The best solution would be a mix of tighter fiscal policy and looser monetary policy, it said.

"The report comes very close to suggesting that the deadline for achieving the Maastricht objective should be delayed," Carlos Fortin, UNCTAD deputy secretary-general, told a briefing.

"It was a policy recipe put forward at a time in which the main problem was to contain inflation. When the situation is the opposite - the main problem is to revive growth - it is simply out of place."

Heiner Flassbeck, head of UNCTAD's macroeconomic policy branch, said that more flexibility was needed in the stability pact which is aims to underpin the single currency, the euro, by showing members' commitment to fiscal discipline.

"Brussels seems to understand maybe better than before that...a postponing of the strict reduction in government deficits is necessary," he said.

Flassbeck backed a quick reduction in euro interest rates to spark growth. "There should be a further cut and not too late."

"To revive and stimulate the European economy, the interest rate should clearly go down and should go into the range that is at this moment given in the United States," he added.
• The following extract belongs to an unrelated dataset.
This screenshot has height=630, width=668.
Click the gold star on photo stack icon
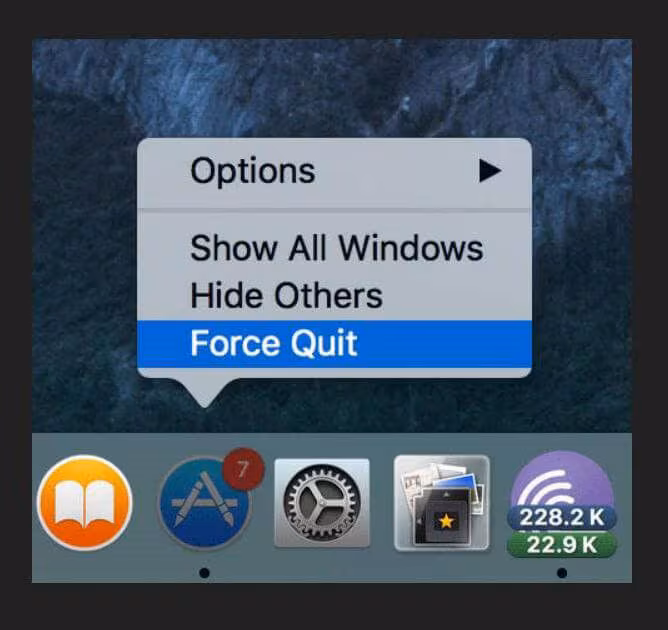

The European Central Bank's key interest rate stands at 2.75 percent against 1.25 percent for the U.S. Federal Reserve.

Germany was in a "very difficult position", but the depth of the crisis was being exaggerated, according to the economist.

"We think it is not the sick man of Europe. It has a big deficit and big burden due to its unification. This is the main message: it can only grow out of that deficit," he said.